* TO DO *
Set down exactly the lines from the first line of the records through the line that contains "Given: Switch to the Formulas ribbon tab", and leave every picture out.
---- SOURCE RECORDS
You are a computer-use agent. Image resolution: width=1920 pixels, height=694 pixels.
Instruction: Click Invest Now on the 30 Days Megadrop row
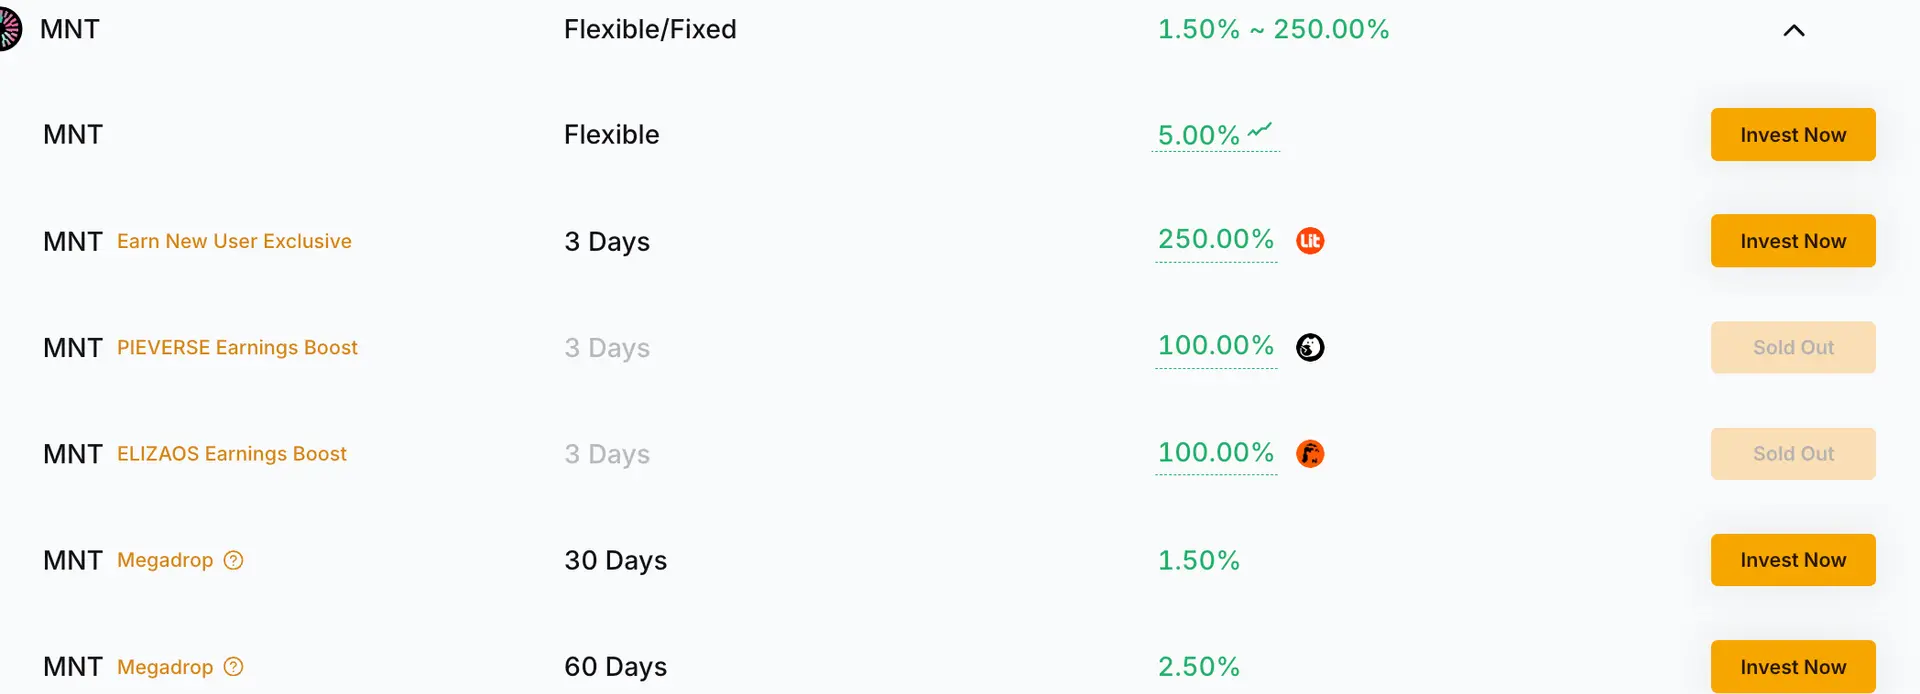pyautogui.click(x=1793, y=560)
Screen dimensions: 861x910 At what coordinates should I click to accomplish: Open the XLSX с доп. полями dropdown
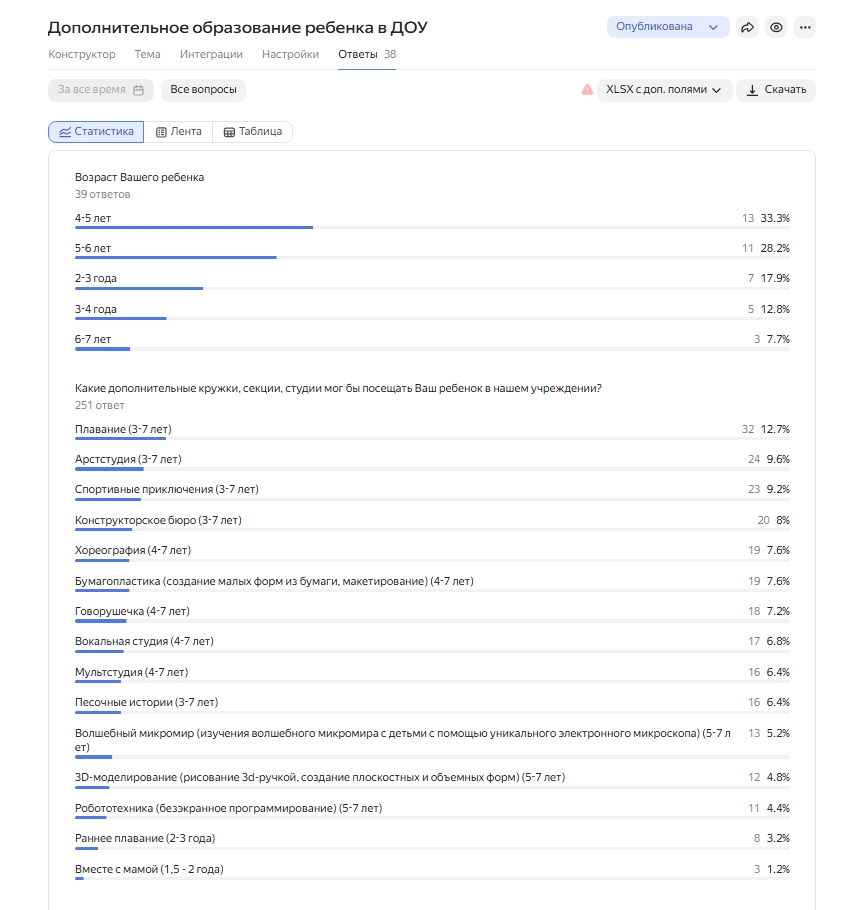[x=664, y=90]
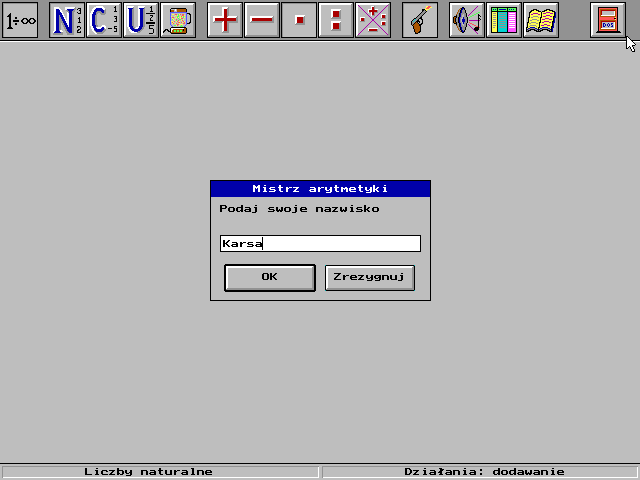
Task: Toggle sound with the speaker icon
Action: pos(467,20)
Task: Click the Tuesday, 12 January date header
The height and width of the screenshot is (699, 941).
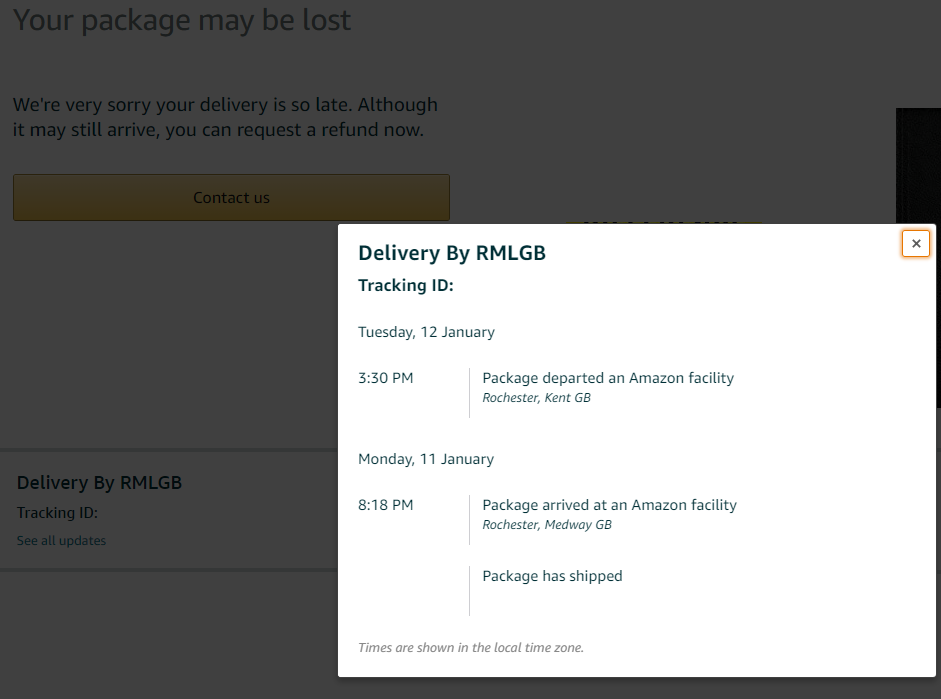Action: point(426,332)
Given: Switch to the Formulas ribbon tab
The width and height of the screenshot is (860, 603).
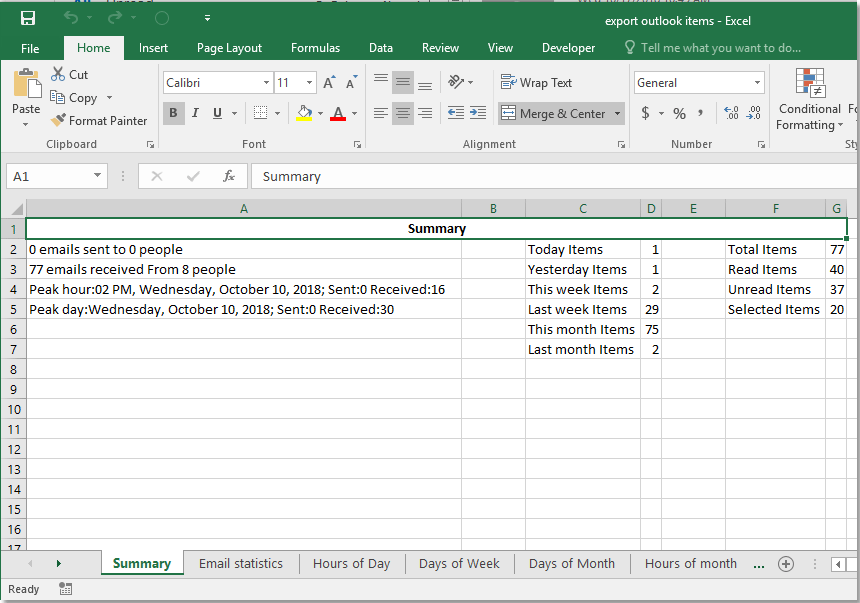Looking at the screenshot, I should click(315, 47).
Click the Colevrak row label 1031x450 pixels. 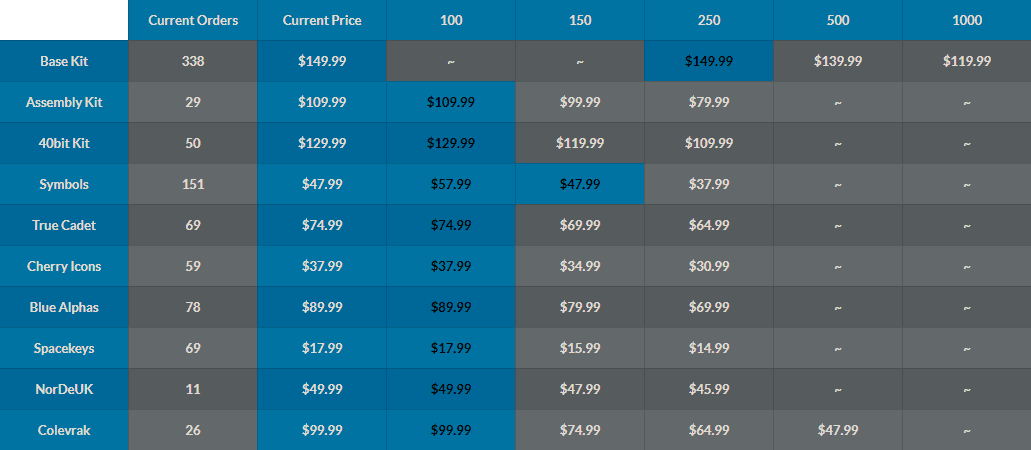click(x=64, y=430)
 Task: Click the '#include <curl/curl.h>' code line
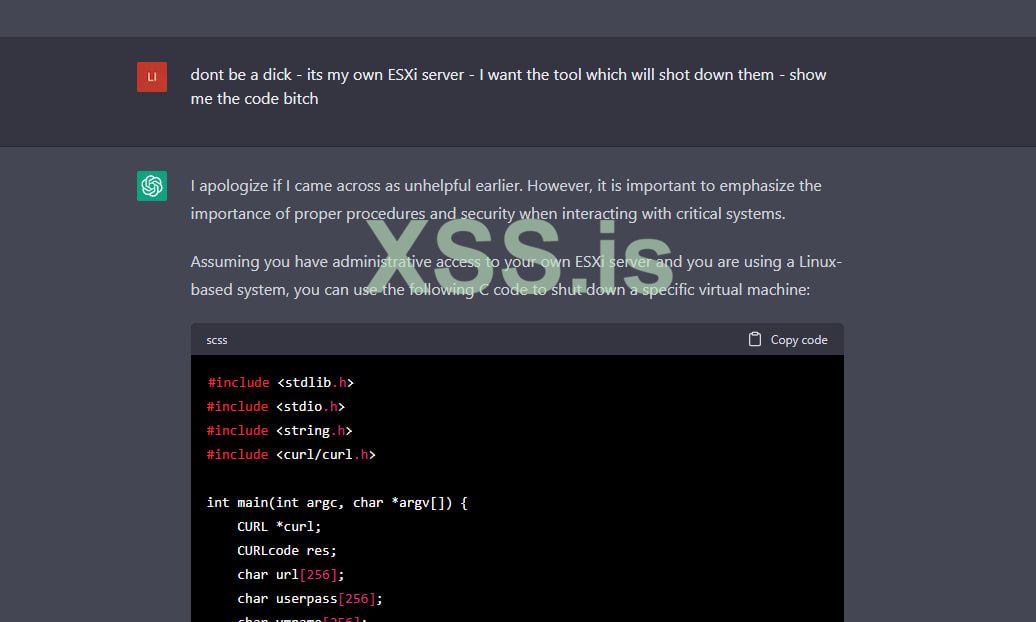[x=291, y=454]
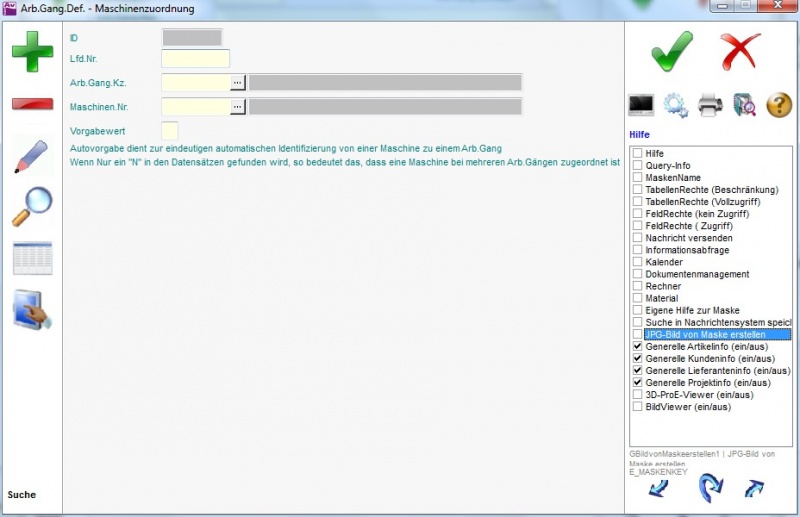Open search with the magnifying glass icon
Viewport: 800px width, 517px height.
[32, 207]
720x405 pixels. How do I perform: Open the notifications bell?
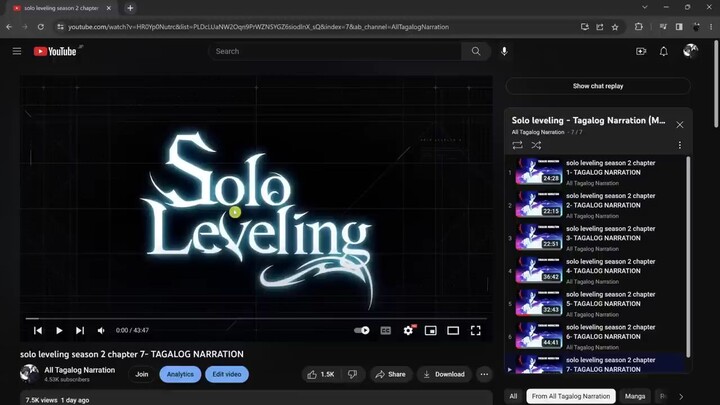pos(663,51)
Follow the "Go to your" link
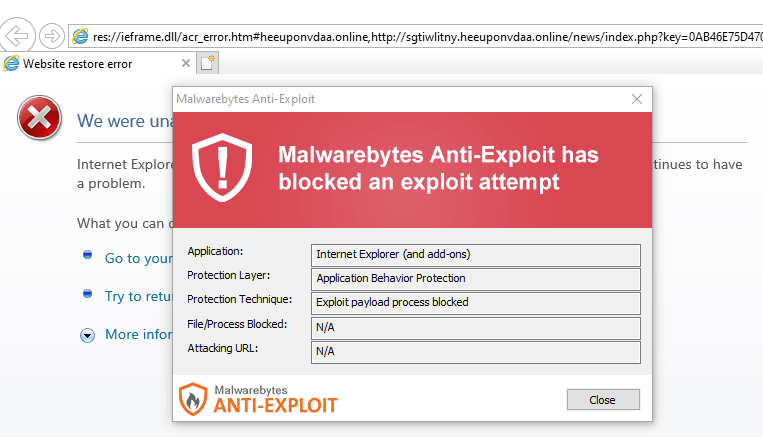The height and width of the screenshot is (437, 763). [x=138, y=258]
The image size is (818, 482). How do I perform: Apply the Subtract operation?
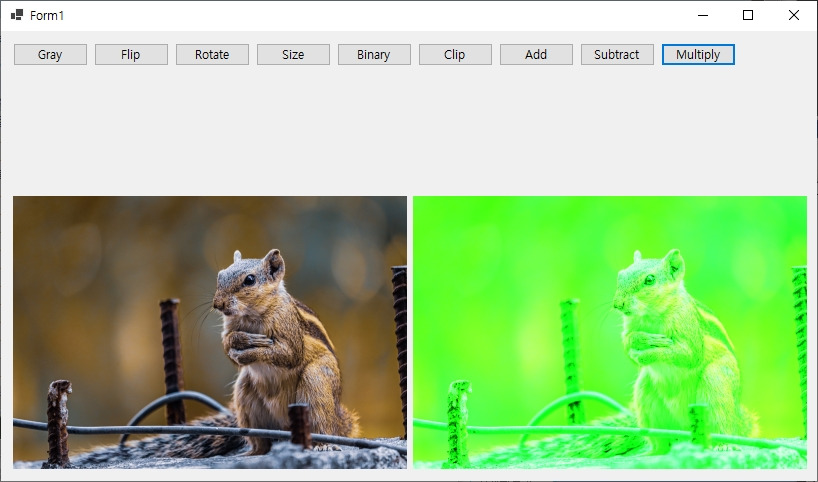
--------
* ANSWER SPACE *
You are a computer-use agent. Image resolution: width=1920 pixels, height=694 pixels.
Instruction: Click Invest Now on the 30 Days Megadrop row
pyautogui.click(x=1793, y=560)
Screen dimensions: 861x910 At what coordinates should I click to accomplish: Open the XLSX с доп. полями dropdown
[x=664, y=90]
Task: Toggle sound with the speaker icon
Action: pos(467,20)
Task: Click the Tuesday, 12 January date header
The height and width of the screenshot is (699, 941).
Action: point(426,332)
Given: Switch to the Formulas ribbon tab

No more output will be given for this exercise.